Some things here look like a magnificent film set, for example the art deco lido on the south-western edge of town. Or the wonderful confectionery Grellinger on Franz-Josef-Platz, which is also a small coffee house museum because it has existed since 1878. Senior manager Wolfgang Brenner is happy to explain the slightly faded black and white photos on the walls to guests. “That’s what our apprentices are,” he says and then laughs: “Naa! Not the Emperor!” Of course, Emperor Franz Joseph was also a guest, as a historical photograph proves.

Eating and drinking in Austria: pastries straight out of a picture book: the Grellinger pastry shop in Gmunden.

Pastries like out of a picture book: the Grellinger pastry shop in Gmunden.

(Photo: Viktoria Brenner)

Yes, coffee and pastries of all kinds are of course an important part of the culinary culture at the lake. Coffee has been made in the Nussbaumer coffee roastery for more than 80 years. Today, Austria’s youngest coffee roaster, Marlene Drack, does it. The 23-year-old continues to run the family business with great commitment and relies on fair trade, including with women’s cooperatives from Guatemala. On Tuesdays and Saturdays you can take part in a guided tour of the roastery with a subsequent tasting during the tavern festival, and the Nussbaumer coffee can be found quite often in the better restaurants around the lake.

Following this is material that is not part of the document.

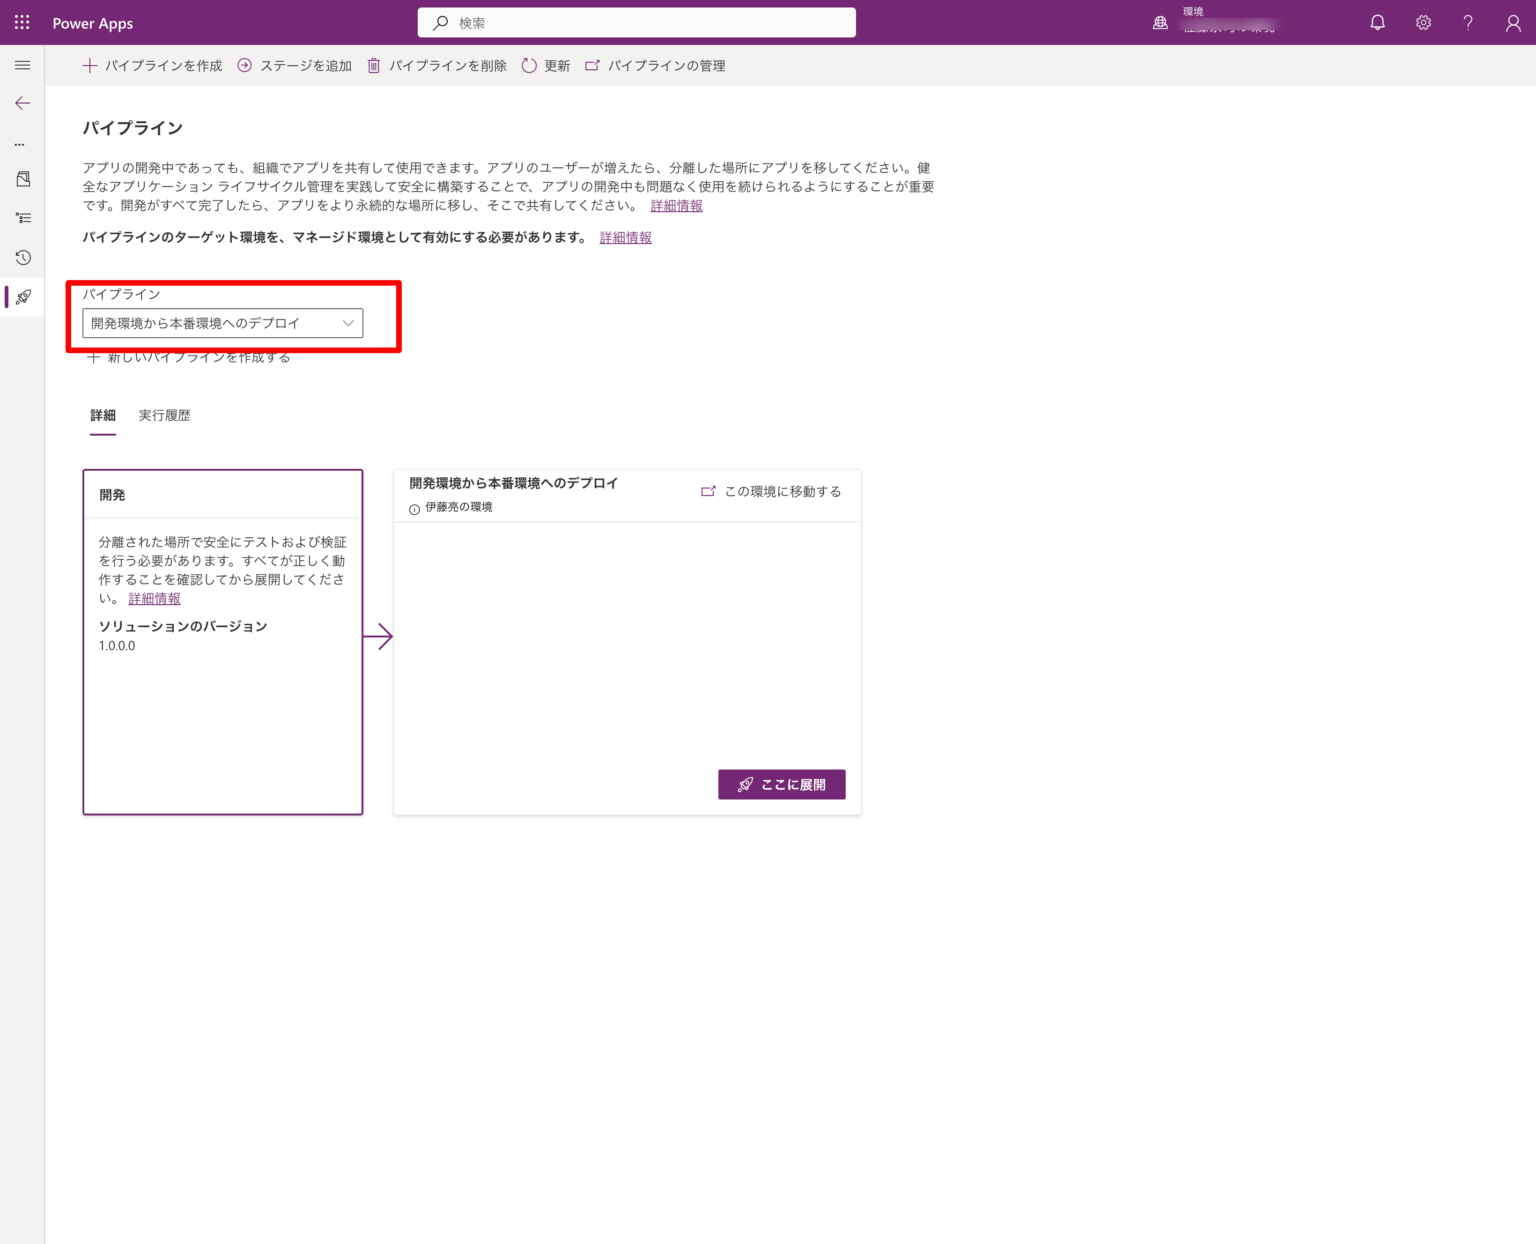1536x1244 pixels.
Task: Refresh using 更新 in the toolbar
Action: 545,65
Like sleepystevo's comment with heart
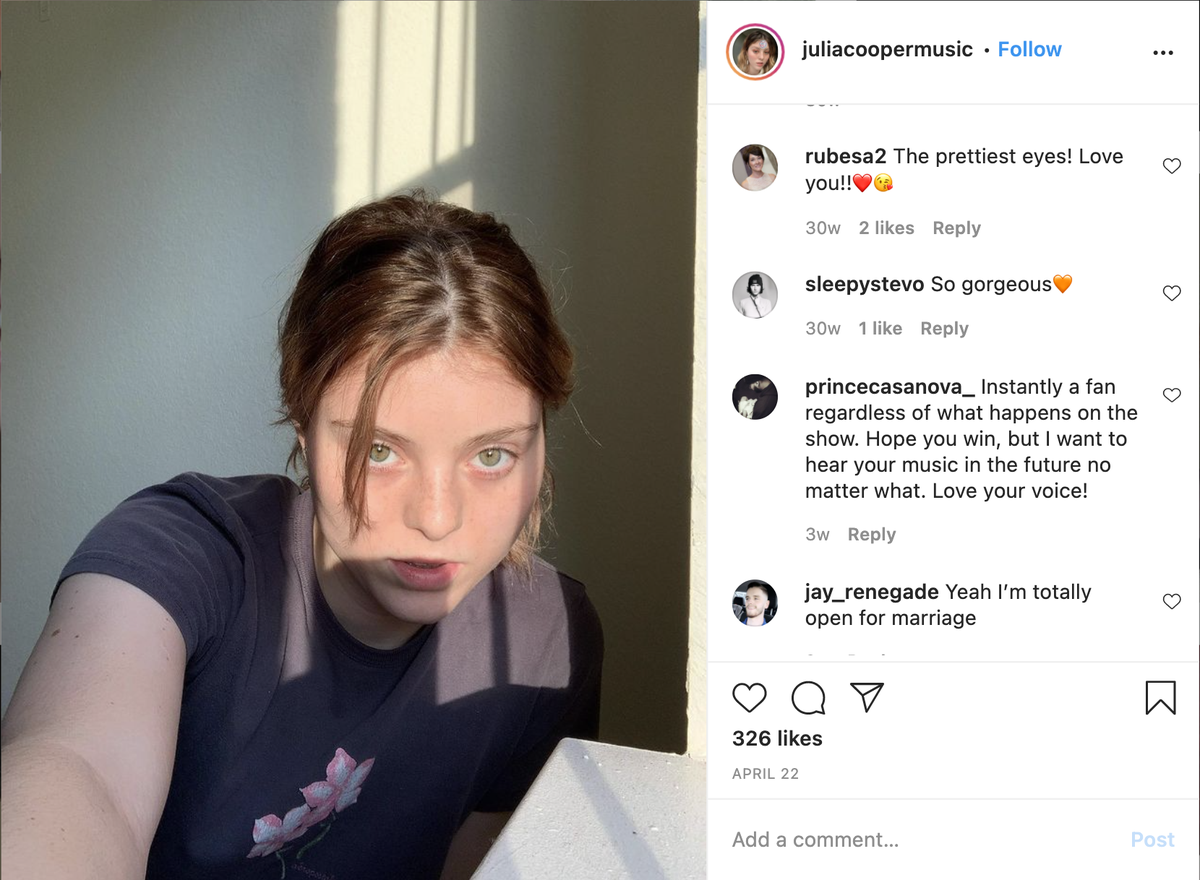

But there are other discoveries to be made. In the rather touristy Kandur am See coffee house, there are still rarities such as banana and eggnog slices on the menu. The Rathauscafé Brandl, once frequented by the poet and playwright Thomas Bernhard, who lived only eight kilometers away in Obernathal, has become more of a bar. After all: “Noise, singing, shouting is forbidden in the guest garden,” announces a sign at the entrance. The passionate pub stool Bernhard would have liked that very much.

travel information

Getting there: From Salzburg Airport by car via the A1 in 50 minutes (81 kilometers) to Gmunden, from Munich in two hours and 20 minutes (215 kilometers). By train from Munich via Salzburg and Attnang to Gmunden in about three hours. Buses are the main service at the lake itself.

Stay: sea ​​hotel The TraunseeKlosterplatz 4 in Traunkirchen, Tel. 0043-7617-2216, 16 suites, 12 double rooms, 16 suites, double rooms from 82 euros per person, low season, 157 euros in the high season. Landhotel Grünberg am See, Traunsteinstraße 109, Gmunden, Tel. 0043-7612-777 00, double room from 95 euros. Seehotel Schwan, Rathausplatz 8, Gmunden, double room from 70-90 euros.

Tavern Festival Felix: Until May 1st, numerous events, on the weekend before Easter e.g. B. Easter market at Rathausplatz Gmunden from 8.-10. April. The entire program can be found online at wirtshausfestival.at

notice

The research trip for this article was partly supported by tour operators, hotels, airlines and/or tourism agencies.